• PAGINA
-=-=-
Delineando la genealogia di Gesù, all’inizio del primo dei quattro Vangeli, la prima espressione che Matteo usa per riferirsi a Giuseppe è «lo sposo di Maria». È da Lei che «è nato Gesù chiamato Cristo», come subito aggiunge l’evangelista nel prosieguo del medesimo versetto (cfr. Mt 1, 16). Fin da qui, dunque, è chiaro che dal matrimonio con la santa Vergine discendono i diritti paterni di san Giuseppe e il suo ruolo straordinario, preordinato dall’eternità, nel servire il mistero della Redenzione.
Nel
ricordare i motivi per cui il capo della Santa Famiglia è patrono speciale
della Chiesa,
Leone XIII sottolineò - insieme alla paternità - proprio il matrimonio: «[…]
poiché tra Giuseppe e la beatissima Vergine esistette un nodo coniugale, non
c’è dubbio che a quell’altissima dignità, per cui la Madre di Dio sovrasta di
gran lunga tutte le creature, egli si avvicinò quanto nessun altro mai. Infatti
il matrimonio costituisce la società, il vincolo superiore ad ogni altro: per
sua natura prevede la comunione dei beni dell’uno con l’altro. Pertanto se Dio
ha dato alla Vergine in sposo Giuseppe, glielo ha dato pure a compagno della
vita, testimone della verginità, tutore dell’onestà, ma anche perché
partecipasse, mercé il patto coniugale, all’eccelsa grandezza di lei» (Quamquam
Pluries, 15 agosto 1889).
Un
secolo più tardi Giovanni Paolo II spiegava che Dio ha voluto incarnarsi, nella
pienezza dei tempi, in una famiglia.
Questa decisione divina doveva essere preceduta, nella sua concreta attuazione,
dalle nozze di Maria e Giuseppe. «Nel momento culminante della storia della
salvezza, quando Dio rivela il suo amore per l’umanità mediante il dono del
Verbo, è proprio il matrimonio di Maria e Giuseppe che realizza in piena libertà il dono
sponsale di sé nell’accogliere ed esprimere un tale amore» (Redemptoris
Custos, 7).
-=-=-
• RIGHE ELENCATE
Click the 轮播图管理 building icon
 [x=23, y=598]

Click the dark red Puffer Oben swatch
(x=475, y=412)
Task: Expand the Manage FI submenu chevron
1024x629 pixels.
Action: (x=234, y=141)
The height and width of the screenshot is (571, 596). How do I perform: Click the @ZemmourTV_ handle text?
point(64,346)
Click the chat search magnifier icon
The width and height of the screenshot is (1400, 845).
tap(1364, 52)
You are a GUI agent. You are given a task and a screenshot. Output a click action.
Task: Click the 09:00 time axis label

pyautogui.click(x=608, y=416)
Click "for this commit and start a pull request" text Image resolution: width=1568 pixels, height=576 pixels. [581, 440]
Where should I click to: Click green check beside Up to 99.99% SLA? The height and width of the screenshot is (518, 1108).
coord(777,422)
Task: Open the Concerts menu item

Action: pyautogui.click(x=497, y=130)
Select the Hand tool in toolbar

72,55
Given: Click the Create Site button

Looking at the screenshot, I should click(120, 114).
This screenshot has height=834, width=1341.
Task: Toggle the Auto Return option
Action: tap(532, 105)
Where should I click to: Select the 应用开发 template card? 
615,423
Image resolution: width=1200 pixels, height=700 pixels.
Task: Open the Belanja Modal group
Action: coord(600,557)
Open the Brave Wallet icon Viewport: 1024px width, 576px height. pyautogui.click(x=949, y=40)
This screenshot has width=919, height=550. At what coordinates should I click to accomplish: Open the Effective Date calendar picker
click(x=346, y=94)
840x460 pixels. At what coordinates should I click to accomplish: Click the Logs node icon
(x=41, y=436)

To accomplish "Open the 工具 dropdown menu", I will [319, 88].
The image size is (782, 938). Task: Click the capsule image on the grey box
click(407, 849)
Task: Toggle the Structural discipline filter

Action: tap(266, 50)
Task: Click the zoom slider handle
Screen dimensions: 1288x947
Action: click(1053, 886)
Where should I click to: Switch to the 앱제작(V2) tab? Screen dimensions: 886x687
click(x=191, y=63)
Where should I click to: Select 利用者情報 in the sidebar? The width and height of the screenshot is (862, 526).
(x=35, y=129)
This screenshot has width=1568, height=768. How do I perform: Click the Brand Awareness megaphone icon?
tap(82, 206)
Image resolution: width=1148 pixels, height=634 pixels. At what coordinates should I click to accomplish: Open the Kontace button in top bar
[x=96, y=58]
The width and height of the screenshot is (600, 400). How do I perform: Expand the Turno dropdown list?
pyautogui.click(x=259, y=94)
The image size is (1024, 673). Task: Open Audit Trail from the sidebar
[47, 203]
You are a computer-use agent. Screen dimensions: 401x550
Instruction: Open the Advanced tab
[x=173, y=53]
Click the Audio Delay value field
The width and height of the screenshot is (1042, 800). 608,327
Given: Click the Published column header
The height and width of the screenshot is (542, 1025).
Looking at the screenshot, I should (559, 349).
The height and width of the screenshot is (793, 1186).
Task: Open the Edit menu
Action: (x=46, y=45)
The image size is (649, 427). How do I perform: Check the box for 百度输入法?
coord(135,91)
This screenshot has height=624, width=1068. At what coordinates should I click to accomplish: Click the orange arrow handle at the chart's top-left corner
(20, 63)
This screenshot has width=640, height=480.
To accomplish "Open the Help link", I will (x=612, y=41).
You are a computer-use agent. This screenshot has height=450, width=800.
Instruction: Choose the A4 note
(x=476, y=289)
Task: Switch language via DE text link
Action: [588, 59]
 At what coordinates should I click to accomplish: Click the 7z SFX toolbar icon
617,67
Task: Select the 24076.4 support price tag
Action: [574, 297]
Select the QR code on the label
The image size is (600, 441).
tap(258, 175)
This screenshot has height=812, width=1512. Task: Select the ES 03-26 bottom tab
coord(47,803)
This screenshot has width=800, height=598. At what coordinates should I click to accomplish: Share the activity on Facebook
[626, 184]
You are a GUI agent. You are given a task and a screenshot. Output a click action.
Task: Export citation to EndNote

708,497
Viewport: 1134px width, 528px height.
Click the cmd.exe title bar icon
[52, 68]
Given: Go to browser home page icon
-=-=-
• ELENCO COMPITI
[a] Spiega in una-tre frasi perché, secondo Leone XIII come riportato nella pagina, Giuseppe si avvicinò più di chiunque altro all'altissima dignità della Madre di Dio.
[b] Riproduci fedelmente il passo della pagina che va da "Questa decisione divina" a "Custos, 7).".
Le righe elencate non servono.

• RISPOSTE SCRITTE
[a] Perché tra Giuseppe e la beatissima Vergine esistette un nodo coniugale, e il matrimonio è il vincolo superiore a ogni altro, che per sua natura prevede la comunione dei beni dell'uno con l'altro. Dando Giuseppe in sposo alla Vergine, Dio volle quindi che egli partecipasse, mediante il patto coniugale, all'eccelsa grandezza di lei.

[b]
Questa decisione divina doveva essere preceduta, nella sua concreta attuazione,
dalle nozze di Maria e Giuseppe. «Nel momento culminante della storia della
salvezza, quando Dio rivela il suo amore per l’umanità mediante il dono del
Verbo, è proprio il matrimonio di Maria e Giuseppe che realizza in piena libertà il dono
sponsale di sé nell’accogliere ed esprimere un tale amore» (Redemptoris
Custos, 7).